In the control cabin, the Jetson Nano development board functions as the high-level control unit of the AUV, responsible for real-time image processing, sensor fusion. The STM32 processor serves as the low-level controller, executing thruster control, sensor data acquisition, and safety monitoring. A master–slave architecture is established between the Jetson Nano and STM32 via serial communication, enabling real-time command execution and feedback. This architecture ensures deterministic response in time-critical tasks while allowing the Jetson Nano to handle computationally intensive operations. It provides the necessary computational power for real-time data processing and computer vision tasks in an energy-efficiency way.
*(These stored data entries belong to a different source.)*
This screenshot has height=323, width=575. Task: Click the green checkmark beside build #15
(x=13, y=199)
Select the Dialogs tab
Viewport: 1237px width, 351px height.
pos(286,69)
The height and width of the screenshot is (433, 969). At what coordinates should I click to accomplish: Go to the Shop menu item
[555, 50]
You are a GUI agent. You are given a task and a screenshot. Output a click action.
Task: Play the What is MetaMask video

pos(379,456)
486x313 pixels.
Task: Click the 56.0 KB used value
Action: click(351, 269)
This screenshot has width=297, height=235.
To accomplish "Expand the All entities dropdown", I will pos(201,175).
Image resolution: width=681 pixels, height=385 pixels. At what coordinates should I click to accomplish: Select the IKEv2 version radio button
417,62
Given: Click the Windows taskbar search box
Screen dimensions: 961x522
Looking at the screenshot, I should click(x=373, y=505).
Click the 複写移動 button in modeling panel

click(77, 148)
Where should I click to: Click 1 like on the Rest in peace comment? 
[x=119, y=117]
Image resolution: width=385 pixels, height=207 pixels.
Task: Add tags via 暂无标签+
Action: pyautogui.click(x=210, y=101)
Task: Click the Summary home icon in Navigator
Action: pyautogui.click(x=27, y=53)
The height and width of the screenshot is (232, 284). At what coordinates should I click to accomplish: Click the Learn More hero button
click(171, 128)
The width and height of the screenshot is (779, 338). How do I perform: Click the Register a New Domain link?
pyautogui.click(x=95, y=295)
In order to drive the thrusters and receive the measurement data, the STM32 processor is also installed on AUV. Additionally, the GPS (Global Positioning System), IMU (Inertial Measurement Unit), depth sensor and ranging sonar, are jointly employed to capture the real-time motion of AUV.
-
2)
Human Operator. The measured data and video stream are first decoded, and then be displayed by the host computer in a real-time way. Of note, the human operator analyzes this information to make real-time decision. Specifically, the human operator interacts with the underwater remote environment through the manipulator, which allows the precise control in hazardous marine environment. Notably, the control commands are initiated by the human operator, and then be transmitted back to the AUV by wireless bridges. Accordingly, the underwater teleoperation can be accomplished.
-
3)
Onshore Camera. As shown by Fig. 1a, onshore cameras are deployed to monitor the coastal surface target. The cameras are produced by Hikvision23, with 400w pixels and 360-degree rotation with internal servos. The onshore cameras collect images of the target’s baseline (e.g., the ship waterline) and transmit them to the host computer, through which host computer can estimate target’s attitude via the embedded deep learning model.
-
4)
Telecommunication Network. The following three transmission channels are adopted in our system: (a) the wired transmission is employed to achieve data transmission between onshore cameras and host computer; (b) the umbilical communication is employed to achieve data transmission between AUV and cable car; (c) the wireless bridges are employed to achieve data transmission between cable car and host computer. For the wired transmission, it adopts IEEE standard 802.3 protocol24, whose maximum transmission rate can reach 1000Mb/s. For the umbilical communication, it adopts IEEE standard 1901.1 protocol25, with a frequency band of 30mhz and a maximum transmission rate of up to 500Mb/s. The bridge equipment uses a 6db omnidirectional antenna to transmit data. Based on this, a self-organizing network configuration can be constructed, whose broadband peak frequency is 120Mbps. This hybrid communication method of wired and wireless to ensure communication reliability. When communication interference or temporary disconnection occurs, a redundant failover mechanism switches the active channel based on signal quality monitoring.
Software design
As shown in Fig. 1c, the software design includes the self-localization of AUVs, the target attitude monitoring, the monitoring environment three dimensional (3D) reconstruction, the construction of management platform, and the integration with DeepSeek model.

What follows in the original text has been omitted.